Beginner questions about rogloh's p2videodrv
mpark
Posts: 1,315
in Propeller 2
Hi all. I'm slowly trying to learn how to use rogloh's p2videodrv (thread) and I have questions. Let's start with this:
- How does one determine an appropriate _clkmode and _clkfreq?
For example, in complexdemo.spin2 (from p2videodrv0_91b), I see
CLK108MHz = %1_000100_0000011010_1111_10_00 '(20MHz/5) * 27/1 = 108 MHz _clkmode = CLK108MHz ' setup a default clock _clkfreq = 108_000_000
but in P2_CharacterMapDemo.spin2 (from Quick Bytes) I see
_clkfreq = 252000000 ' initial clock rate (would be changed for a given video mode)

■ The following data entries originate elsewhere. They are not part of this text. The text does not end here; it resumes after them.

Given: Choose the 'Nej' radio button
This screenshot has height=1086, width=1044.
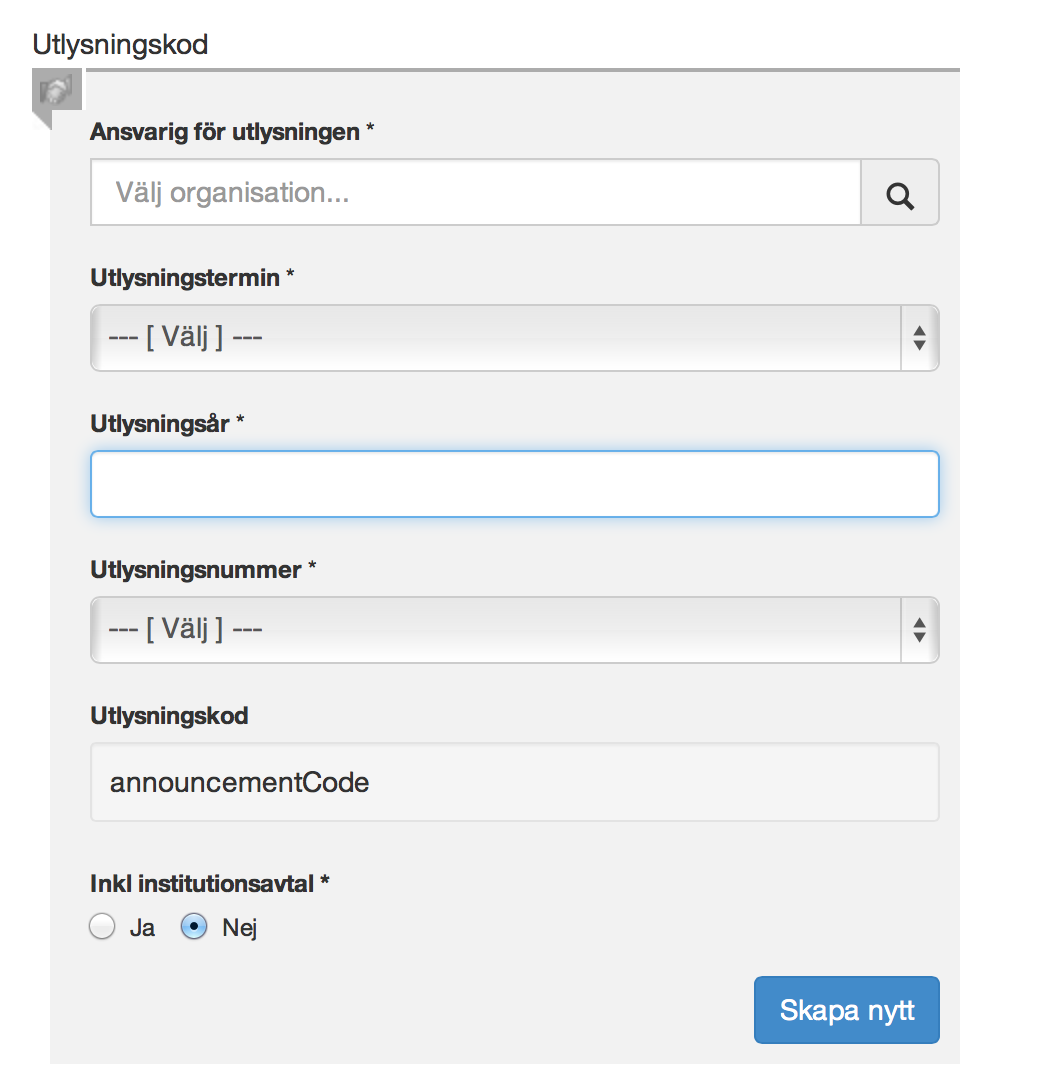Looking at the screenshot, I should click(194, 927).
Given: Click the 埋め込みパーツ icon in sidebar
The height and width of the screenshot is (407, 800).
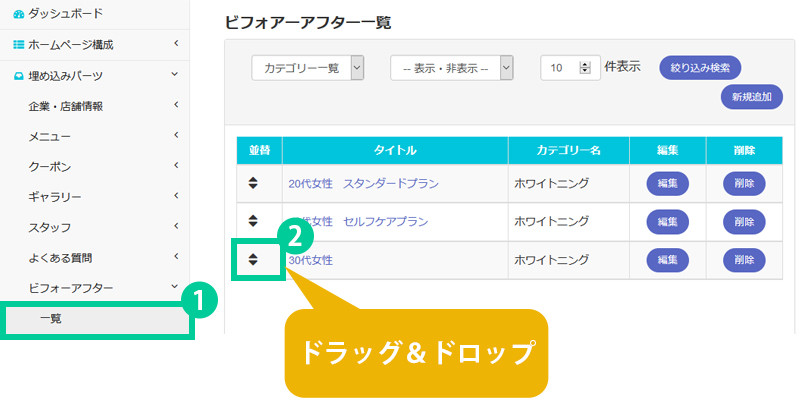Looking at the screenshot, I should tap(18, 76).
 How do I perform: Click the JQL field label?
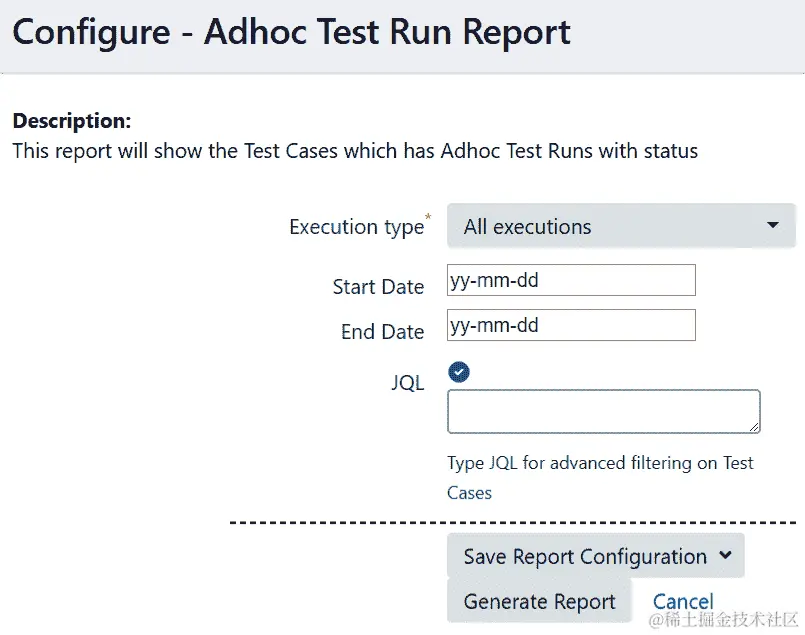(407, 383)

and in helloworld.spin2 (from p2textdriver0.93) I don't see _clkfreq or _clkmode at all!?
What's going on here?
Comments
From memory, sysclock frequency is set by the driver according to the screen-mode presets. Yes, very chaotic structures in the API.
I once wrote a wrapper routine that automated the building of a custom screen-mode structure according to a desired clkfreq, resolution and refresh. It'll be somewhat out of date now I suspect.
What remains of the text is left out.